TASK ITEM: Among the records that follow, find the line with "You are a computer-use" and the line with "Instruction: Click the". Set down those lines and all lines between them exactly, without adding anything.
++++ WORKING DATA
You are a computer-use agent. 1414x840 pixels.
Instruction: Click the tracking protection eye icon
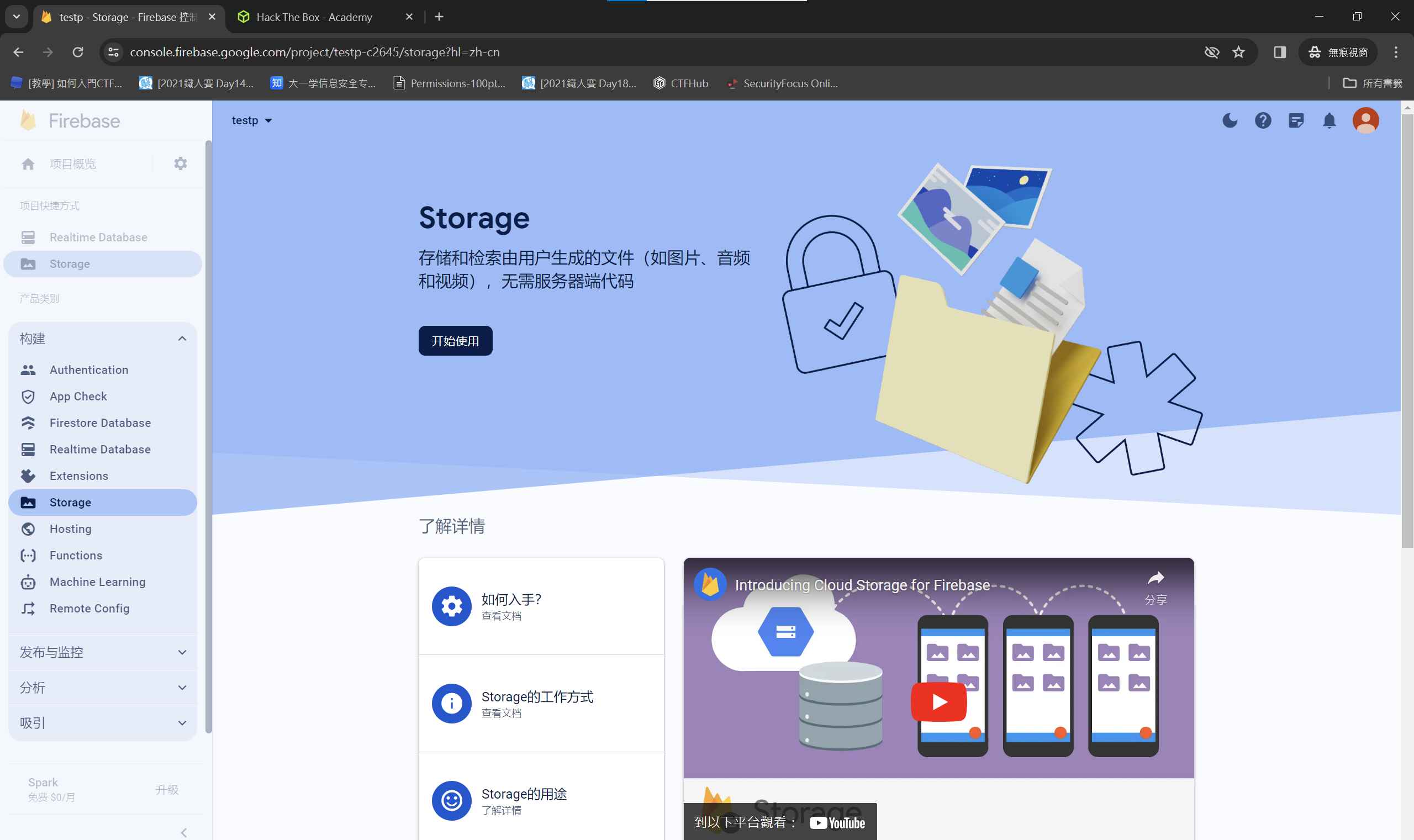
++++++++
++++ WORKING DATA
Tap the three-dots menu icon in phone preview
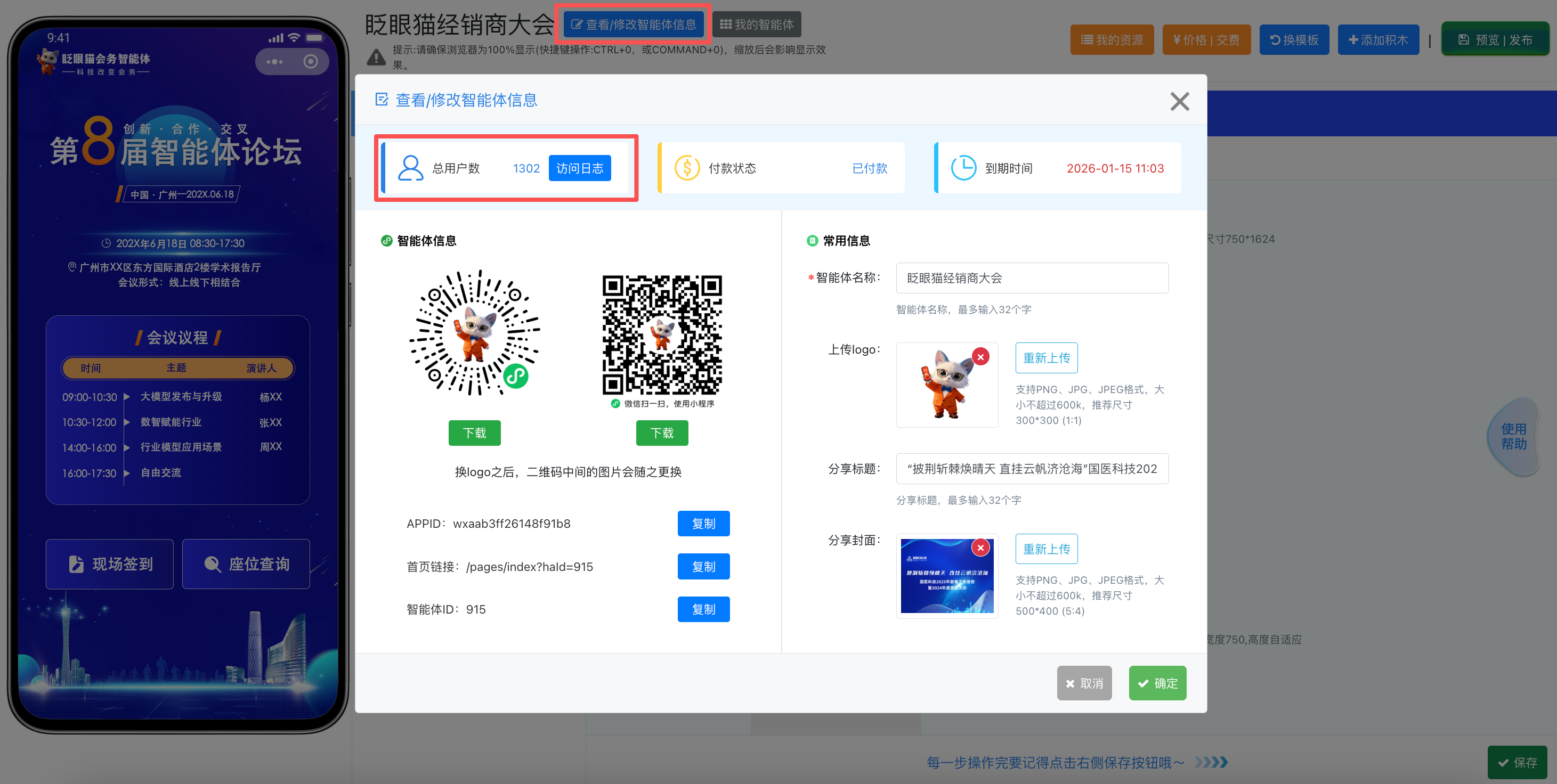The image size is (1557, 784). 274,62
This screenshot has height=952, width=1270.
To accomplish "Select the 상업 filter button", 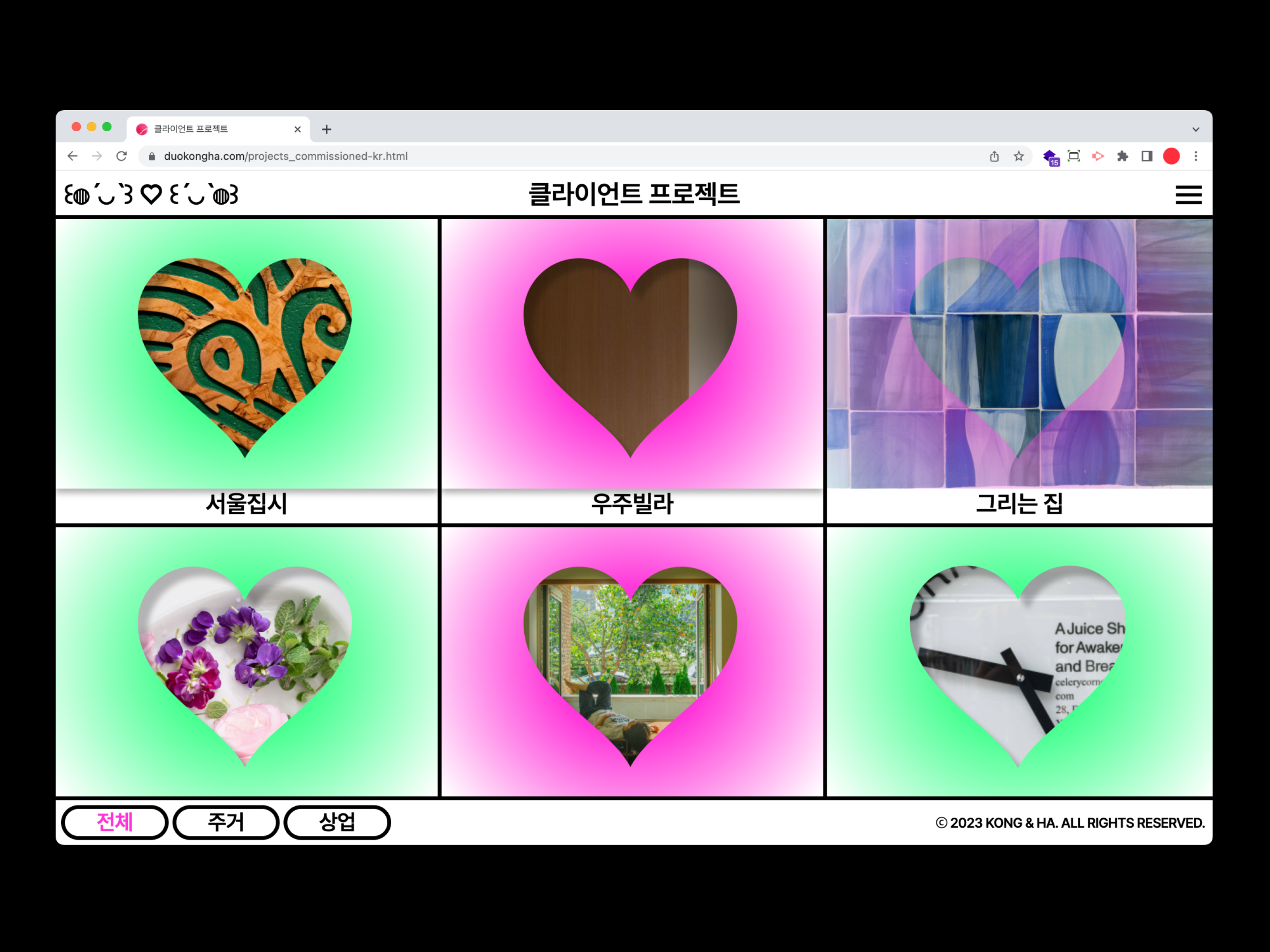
++++++++
++++ WORKING DATA
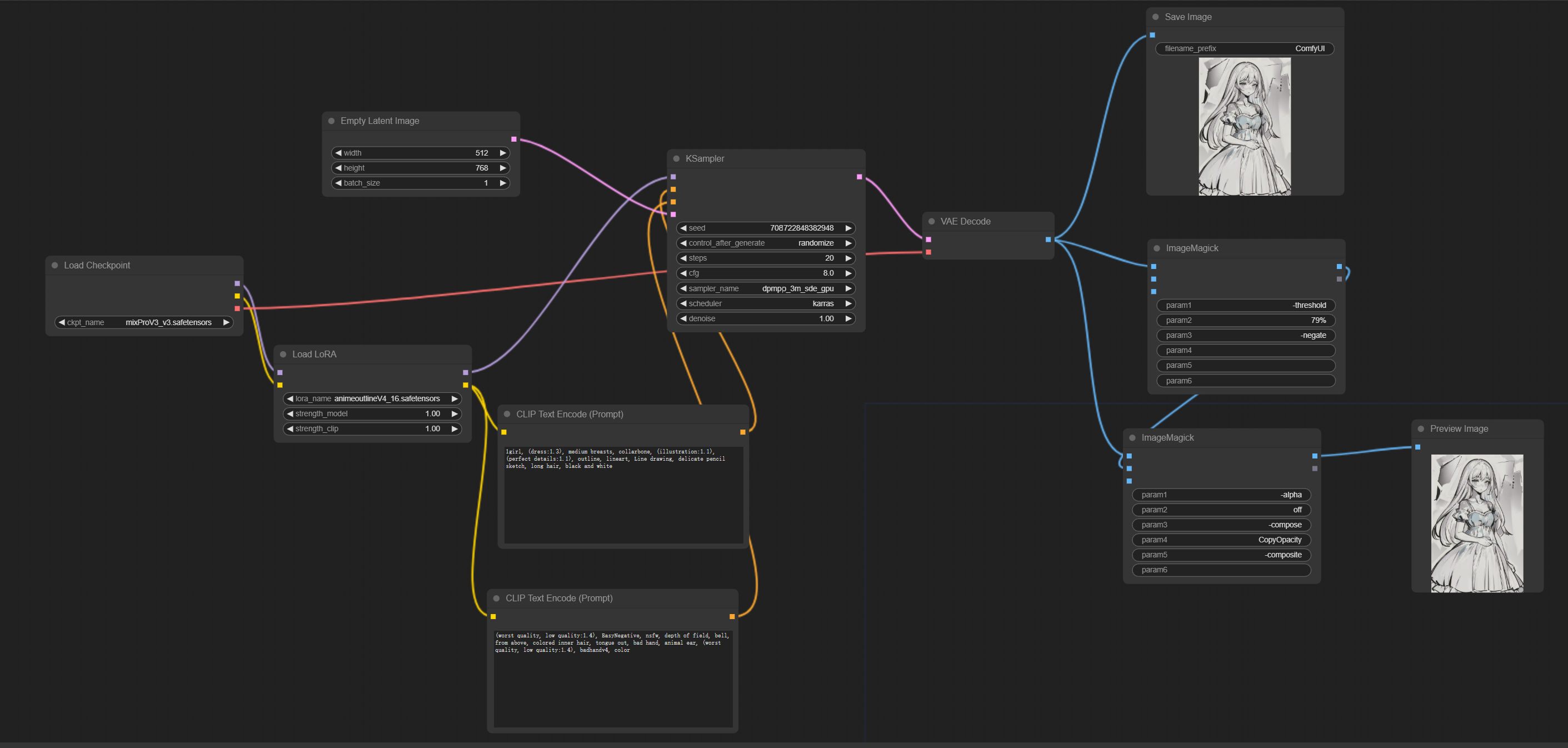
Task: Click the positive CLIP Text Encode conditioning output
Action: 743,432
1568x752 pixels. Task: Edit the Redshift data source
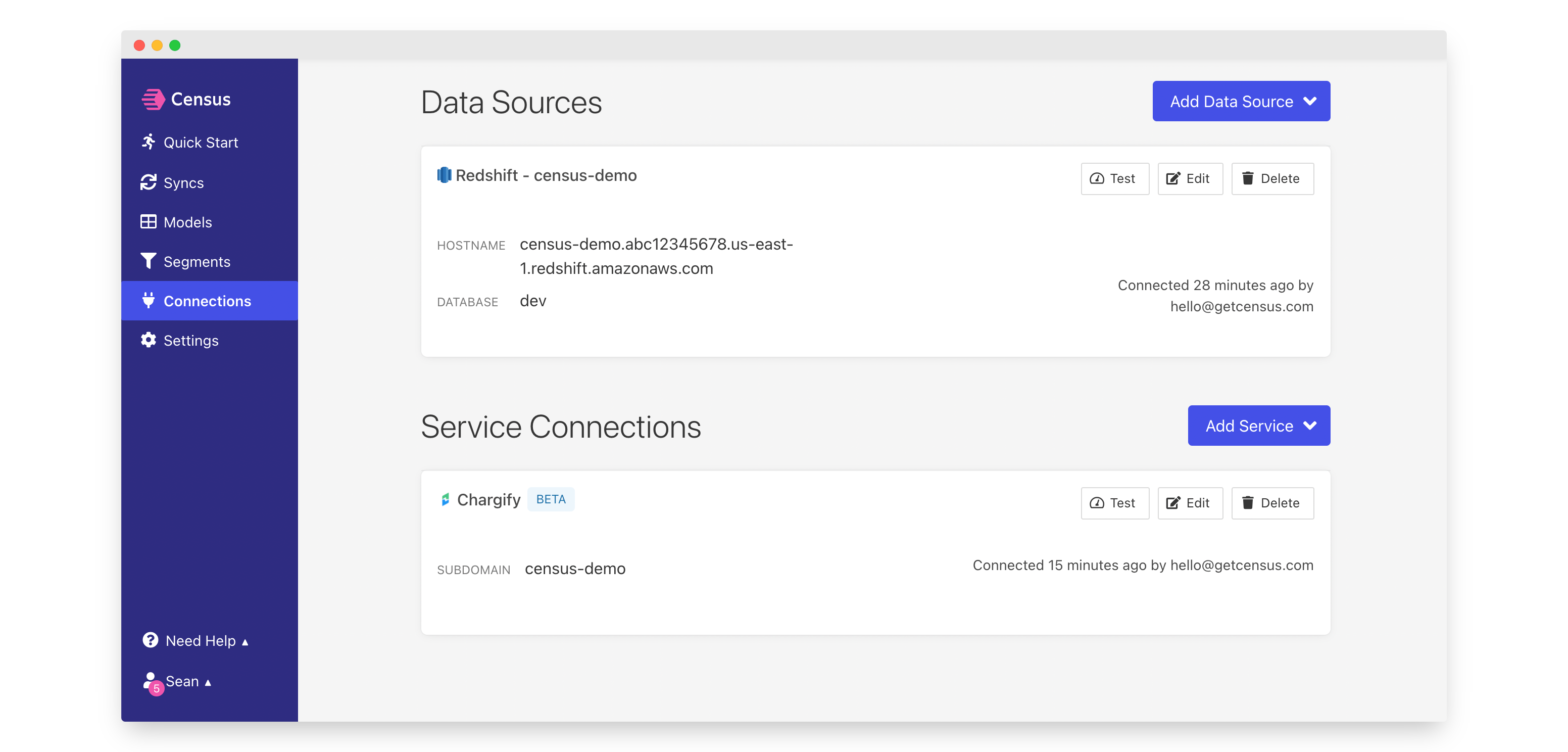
++++++++
ANSWER FOR THE TASK:
You are a computer-use agent. 1414x840 pixels.
Instruction: Click the tracking protection eye icon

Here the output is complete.